Bidgely discusses challenges and opportunities in the energy industry

Before participating at Parks Associates' ninth-annual Smart Energy Summit in Austin, Prateek Chakravarty, Head of Worldwide Sales, Bidgely recently provided insight on challenges and opportunities of the energy industry.

What are the barriers to bringing together a broad ecosystem of smart home products that work together as an energy management system?

Hardware is expensive, so investing in multiple smart home devices can be impractical for many consumers. Likewise, with renters constituting ~30% of the population, smart home investment at the household level is limited. This limits the incentive for for major market leaders to take ownership of a single platform for connected devices.

What are the biggest opportunities for the smart home industry to work with the utility industry?

With the rise in popularity of smart home solutions, utilities are well positioned due to the wealth of historical usage data collected by smart meters. By disaggregating this smart meter data, utilities have an unprecedented opportunity not only to educate customers about opportunities to save, but also to go to the next level in proactive and personalized engagement.
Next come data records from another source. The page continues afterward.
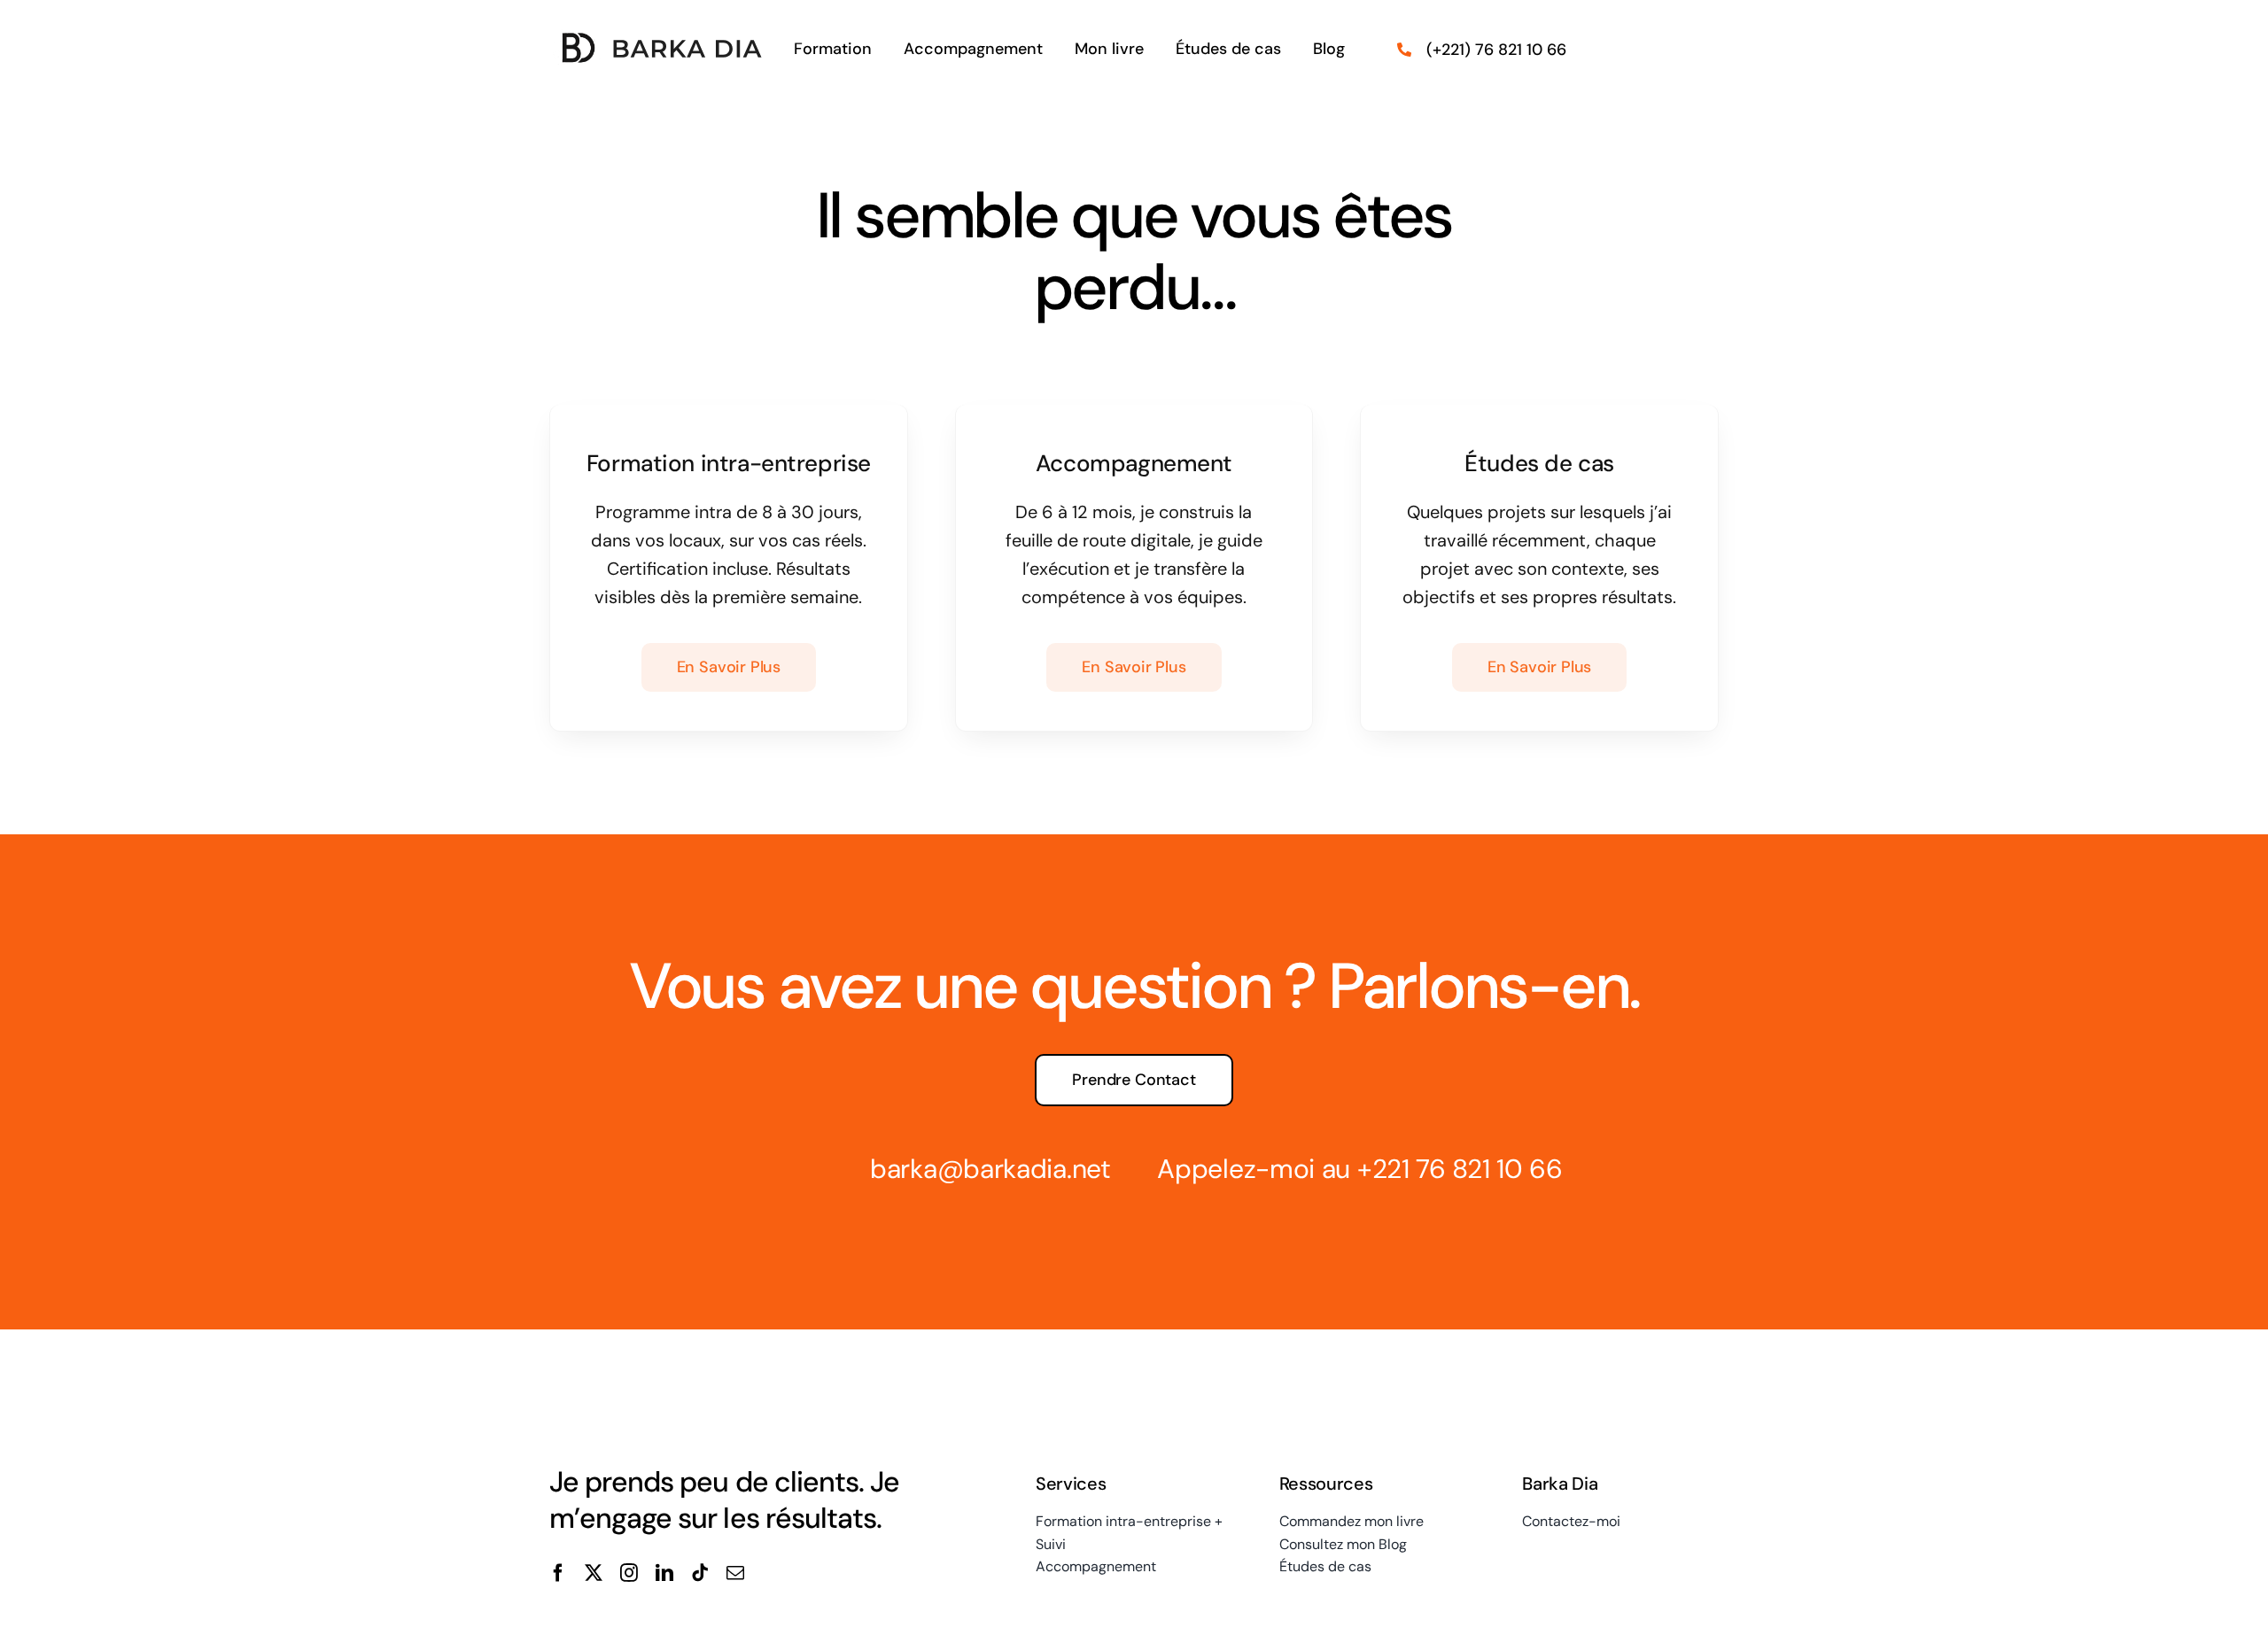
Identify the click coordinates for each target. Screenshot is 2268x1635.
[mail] (735, 1573)
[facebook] (558, 1573)
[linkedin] (664, 1573)
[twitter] (593, 1573)
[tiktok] (700, 1573)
Examples include:

  • Understanding discretionary loads in order to model rate tariff optimization on a per-home basis
  • Performing smart segmentation of homes based on actual usage and lifestyles (e.g. retirees, stay-at-home parent who does laundry daily during peak periods)
  • Targeting based on disaggregated load data to recommend the best smart home solutions for individual homes to optimize programs


How has the smart home created new service opportunities for energy providers?
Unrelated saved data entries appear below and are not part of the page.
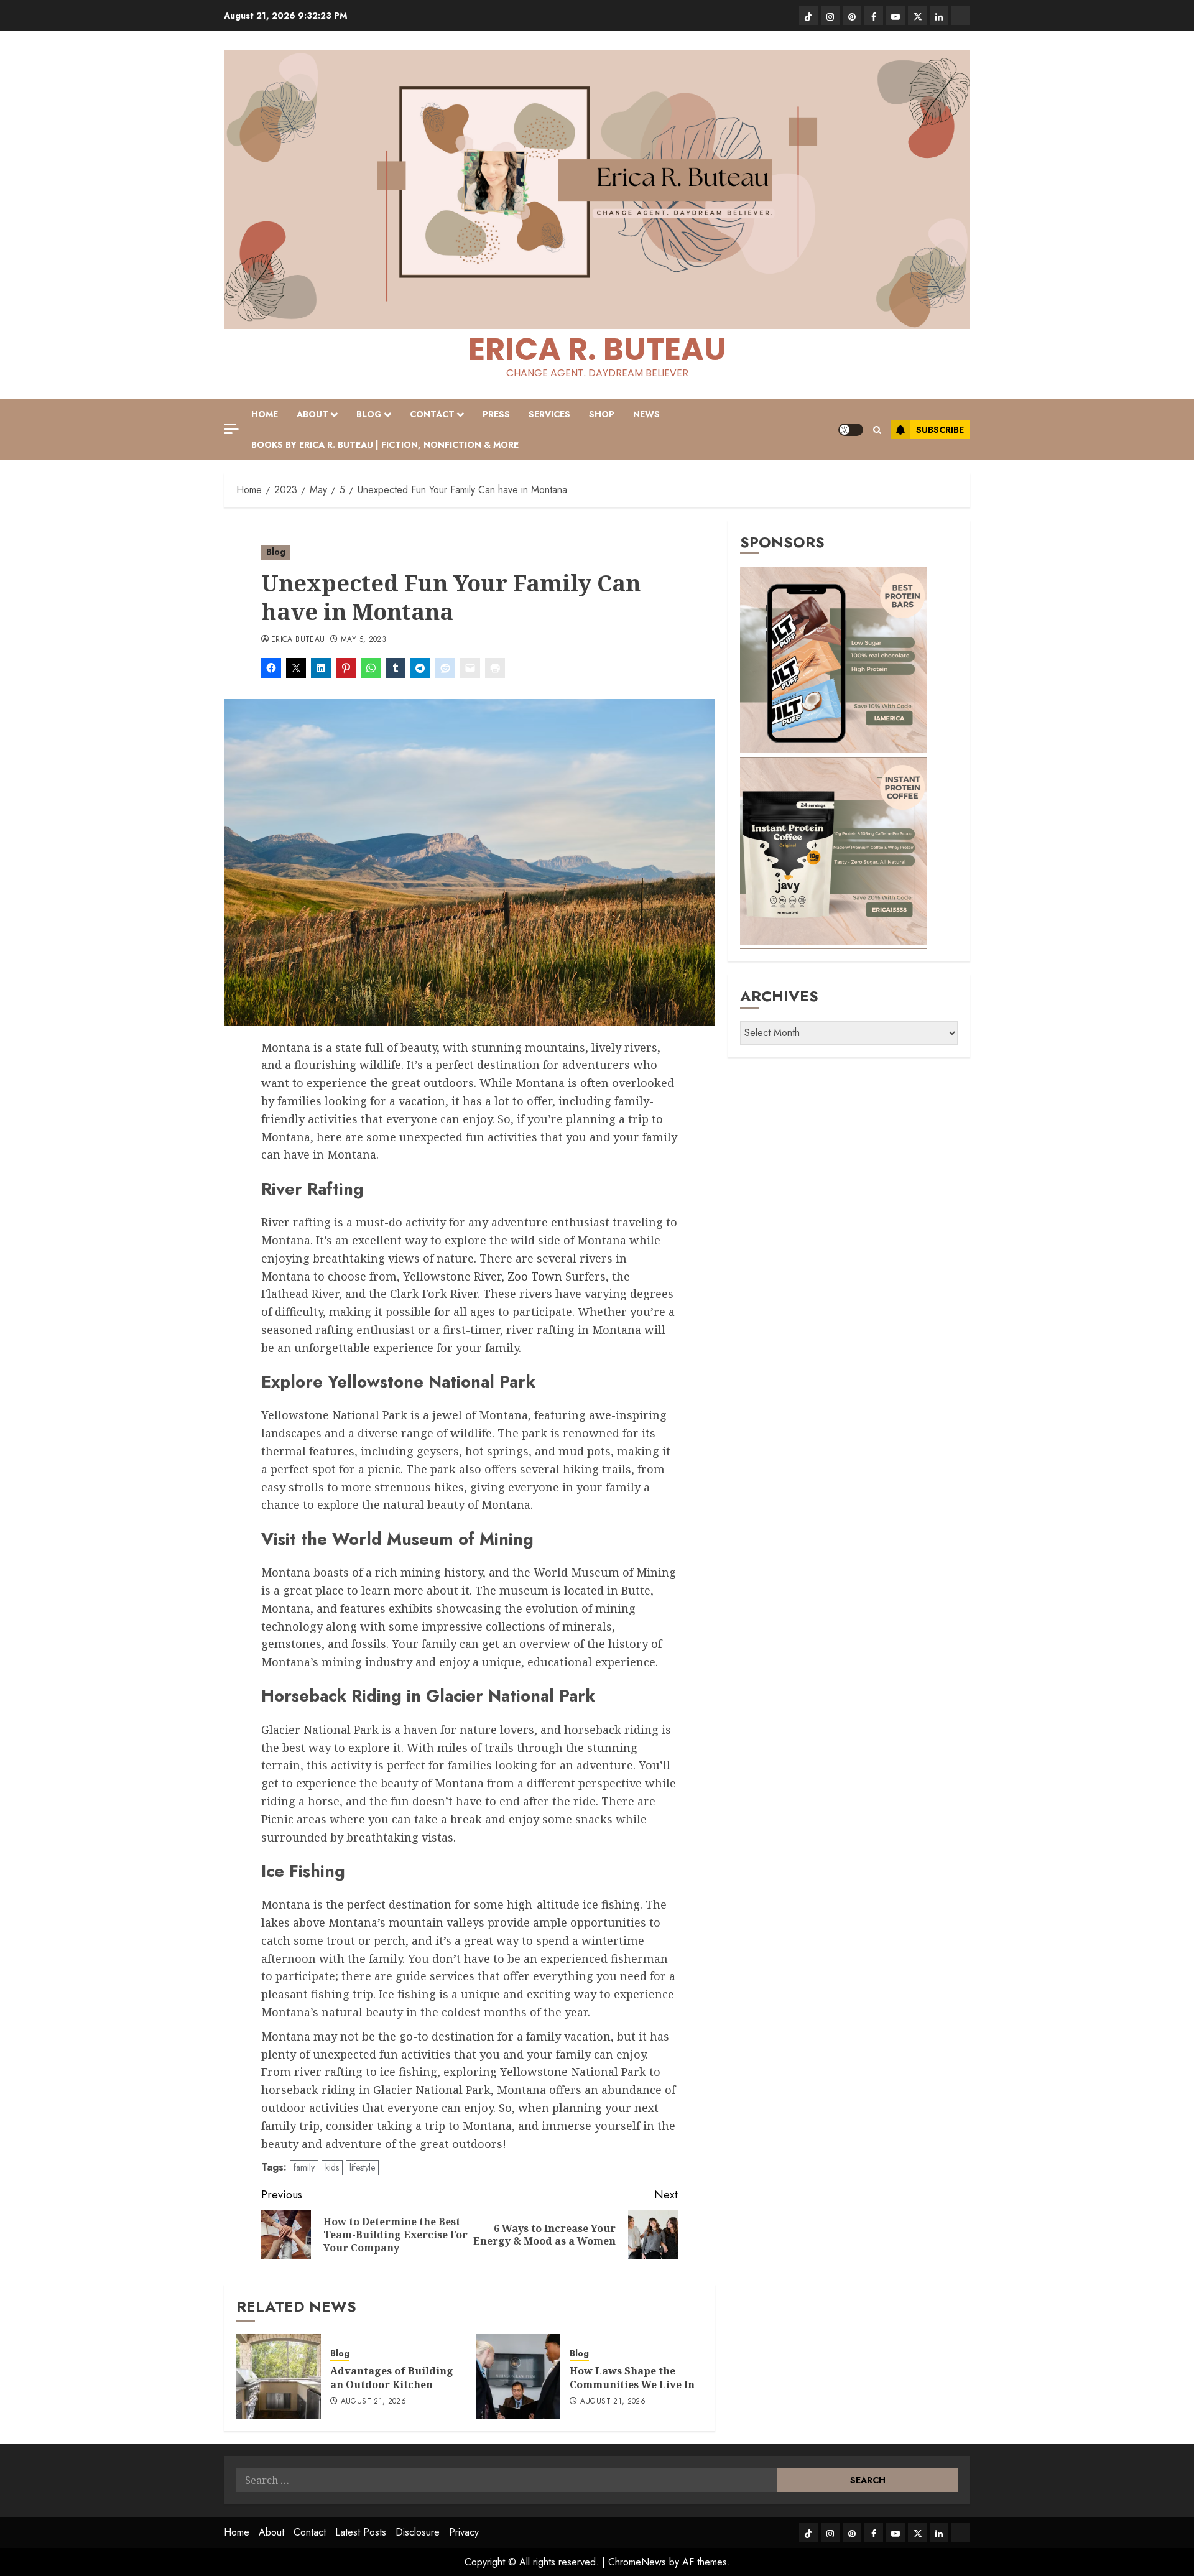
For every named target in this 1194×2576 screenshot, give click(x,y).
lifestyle (362, 2167)
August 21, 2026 (373, 2402)
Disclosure (418, 2532)
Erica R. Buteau (597, 349)
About (312, 414)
Energy providers now have the opportunity to be the trusted energy advisor to consumers. With no distinct smart home leader, consumers look to their utilities for personalized recommendations and guidance on their energy usage outside of their smart devices. The smart home movement has also created the opportunity for utilities to address those who are otherwise excluded from the benefits of smart home devices. Low income households, renters, and homeowners currently without smart devices still merit the customized insights afforded from smart devices. Utilities can leverage energy disaggregation technology to still offer enhanced insights/analytics to homes otherwise excluded from smart home benefits.

How will broad adoption of smart home products and services impact energy providers?

The adoption of smart home products challenges utilities to invest more directly in leveraging their existing data to maintain consumer engagement/satisfaction. Utilities can offer a synergistic service to home automation by offering customers personalized, timely insights that empower consumers to better understand their energy usage, both for their smart devices and other major appliances.